What to do
Return the text of every item below word for word, leaving out the pictures.

#### Record excerpts

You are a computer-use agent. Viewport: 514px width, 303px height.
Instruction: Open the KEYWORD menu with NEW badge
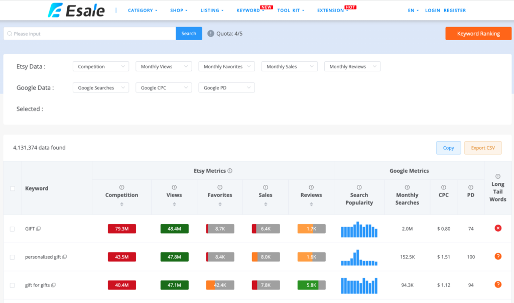click(x=249, y=9)
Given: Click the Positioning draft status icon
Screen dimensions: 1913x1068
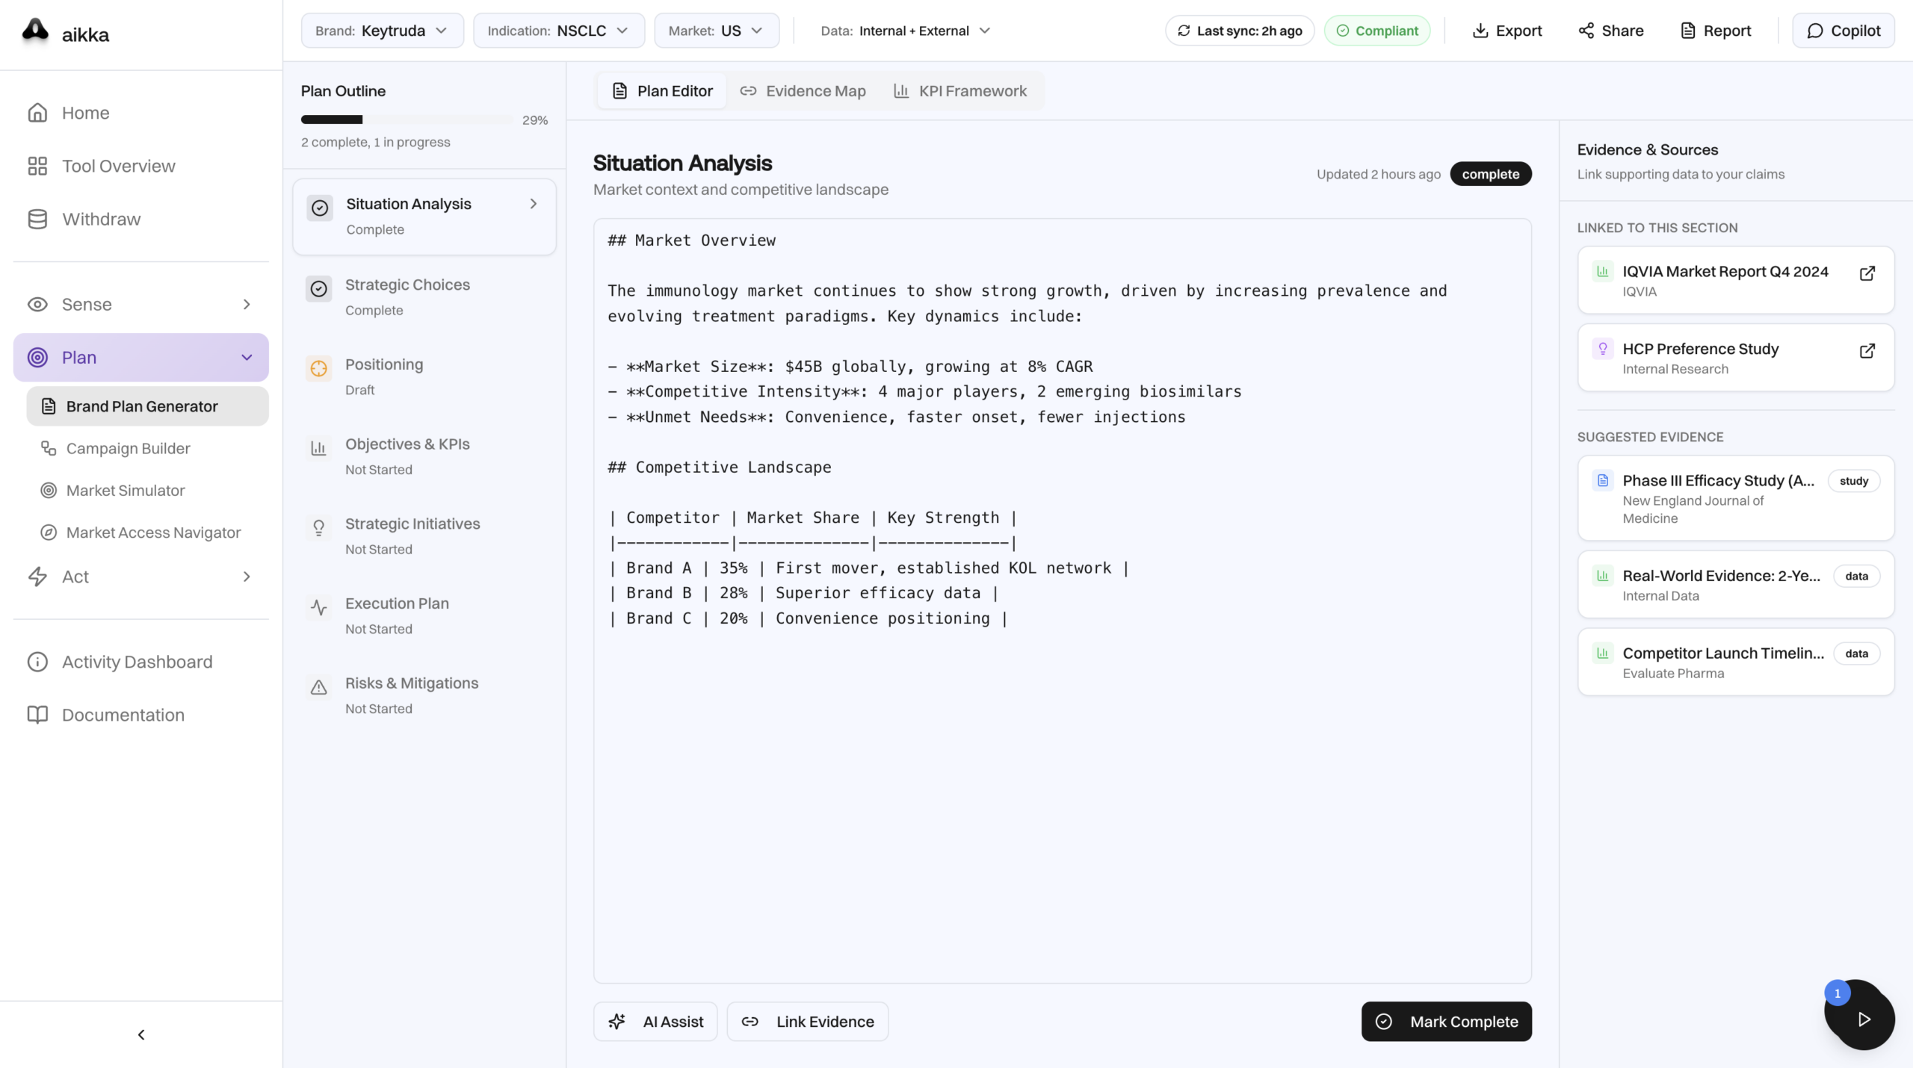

########

The solution
You are a computer-use agent. Viewport: 514px width, 303px height.
Instruction: Open the KEYWORD menu with NEW badge
click(x=249, y=9)
Given: Click the Positioning draft status icon
Screen dimensions: 1913x1068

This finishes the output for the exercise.